I used a little trick to make these examples work for user dictionaries, not just for the main English one. Whenever I needed the sentences of a specific word in another dictionary, I first looked up the word’s main index exactly the same way as dictionary searches work. This meant that I still needed the original dictionary file which was compatible with the example sentences data.
To achieve the aim to make any future example sentences data work with any future dictionary, instead of storing a number for words in the example sentences data, I could store the words’ written form and kana reading to identify the words. So for example when you want to see the examples for すっきり, zkanji would look that word up in the data, directly from its written and kana form (which are both すっきり in this case), instead of a number that changes with every new release. When I came up with this idea I thought it will be easy to implement. Finding the sentences for the words this way is easy, but unfortunately building the data is impossible because of the way the Tanaka Corpus is made up.
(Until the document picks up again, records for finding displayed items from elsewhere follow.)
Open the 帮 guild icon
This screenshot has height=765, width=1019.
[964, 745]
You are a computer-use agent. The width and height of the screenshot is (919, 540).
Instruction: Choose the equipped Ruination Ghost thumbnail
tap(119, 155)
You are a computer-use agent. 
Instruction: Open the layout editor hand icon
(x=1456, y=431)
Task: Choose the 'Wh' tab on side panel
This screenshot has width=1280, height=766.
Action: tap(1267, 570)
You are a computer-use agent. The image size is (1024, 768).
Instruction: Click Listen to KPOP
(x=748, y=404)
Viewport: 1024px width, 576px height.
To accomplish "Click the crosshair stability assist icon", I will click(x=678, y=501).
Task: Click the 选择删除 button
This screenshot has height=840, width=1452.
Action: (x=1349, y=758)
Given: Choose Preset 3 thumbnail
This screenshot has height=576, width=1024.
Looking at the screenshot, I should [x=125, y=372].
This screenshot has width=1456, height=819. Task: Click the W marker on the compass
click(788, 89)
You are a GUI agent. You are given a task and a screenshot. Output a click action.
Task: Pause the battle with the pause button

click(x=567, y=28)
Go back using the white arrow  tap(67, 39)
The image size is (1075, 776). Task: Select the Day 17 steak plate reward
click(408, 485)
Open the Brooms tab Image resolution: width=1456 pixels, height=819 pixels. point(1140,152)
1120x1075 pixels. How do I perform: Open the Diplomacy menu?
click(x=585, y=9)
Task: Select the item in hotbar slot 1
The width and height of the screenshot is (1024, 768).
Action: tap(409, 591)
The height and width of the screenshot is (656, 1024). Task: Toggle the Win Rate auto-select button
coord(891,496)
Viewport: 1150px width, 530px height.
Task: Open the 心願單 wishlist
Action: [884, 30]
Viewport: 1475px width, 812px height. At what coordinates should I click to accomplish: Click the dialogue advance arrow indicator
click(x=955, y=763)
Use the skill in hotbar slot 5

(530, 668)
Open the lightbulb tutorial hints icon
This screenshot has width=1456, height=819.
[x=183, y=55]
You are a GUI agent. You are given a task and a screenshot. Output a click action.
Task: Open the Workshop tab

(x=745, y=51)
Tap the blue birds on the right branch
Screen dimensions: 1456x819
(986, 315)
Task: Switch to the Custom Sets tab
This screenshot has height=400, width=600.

For each sentence in the corpus, there is a list of words that make up those sentences which I can use to build my database. But as the JMDict project (where the main dictionary comes from) changes, and sometimes even the written and kana forms are changed, the list of words in the Tanaka Corpus cannot be independent from the actual state of the dictionary.
I’ll still create an example sentences database which can be used for any future dictionary data, but as the dictionary changes some words will probably “lose” their examples. And because the corpus changes with time as well, it will still be a good idea to get the latest examples anyway.